* **SET EXERCISE**
Identify and copy each line of the listing below that contains the word "center", matching uppercase and lowercase exactly.

Dataset rows:

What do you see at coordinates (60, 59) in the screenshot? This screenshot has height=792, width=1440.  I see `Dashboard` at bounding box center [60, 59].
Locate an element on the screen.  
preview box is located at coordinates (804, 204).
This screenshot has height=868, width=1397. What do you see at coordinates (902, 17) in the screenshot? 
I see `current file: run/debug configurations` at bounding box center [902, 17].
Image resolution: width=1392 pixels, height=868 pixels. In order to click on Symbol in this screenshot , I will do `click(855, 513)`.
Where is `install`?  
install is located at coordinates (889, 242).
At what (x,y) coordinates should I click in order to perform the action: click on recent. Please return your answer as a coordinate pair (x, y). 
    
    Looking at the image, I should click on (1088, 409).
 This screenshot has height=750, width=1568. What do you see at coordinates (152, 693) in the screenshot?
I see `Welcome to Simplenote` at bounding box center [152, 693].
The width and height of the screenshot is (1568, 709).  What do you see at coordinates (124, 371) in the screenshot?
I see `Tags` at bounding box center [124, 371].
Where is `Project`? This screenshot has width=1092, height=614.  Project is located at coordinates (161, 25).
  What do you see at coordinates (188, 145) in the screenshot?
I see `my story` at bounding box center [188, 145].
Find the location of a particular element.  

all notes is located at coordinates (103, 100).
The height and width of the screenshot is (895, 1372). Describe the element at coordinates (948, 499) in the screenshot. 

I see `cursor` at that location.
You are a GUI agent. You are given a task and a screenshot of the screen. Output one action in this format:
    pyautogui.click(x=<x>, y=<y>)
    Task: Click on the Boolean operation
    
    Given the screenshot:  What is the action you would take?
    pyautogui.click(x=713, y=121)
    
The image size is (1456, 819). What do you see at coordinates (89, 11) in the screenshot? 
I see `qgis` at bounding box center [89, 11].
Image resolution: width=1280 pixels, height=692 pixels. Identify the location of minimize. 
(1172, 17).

* **OUTPUT OF THE EXERCISE**
What do you see at coordinates (60, 59) in the screenshot? This screenshot has height=792, width=1440.  I see `Dashboard` at bounding box center [60, 59].
I see `current file: run/debug configurations` at bounding box center [902, 17].
I see `Welcome to Simplenote` at bounding box center [152, 693].
I see `Tags` at bounding box center [124, 371].
I see `my story` at bounding box center [188, 145].
I see `qgis` at bounding box center [89, 11].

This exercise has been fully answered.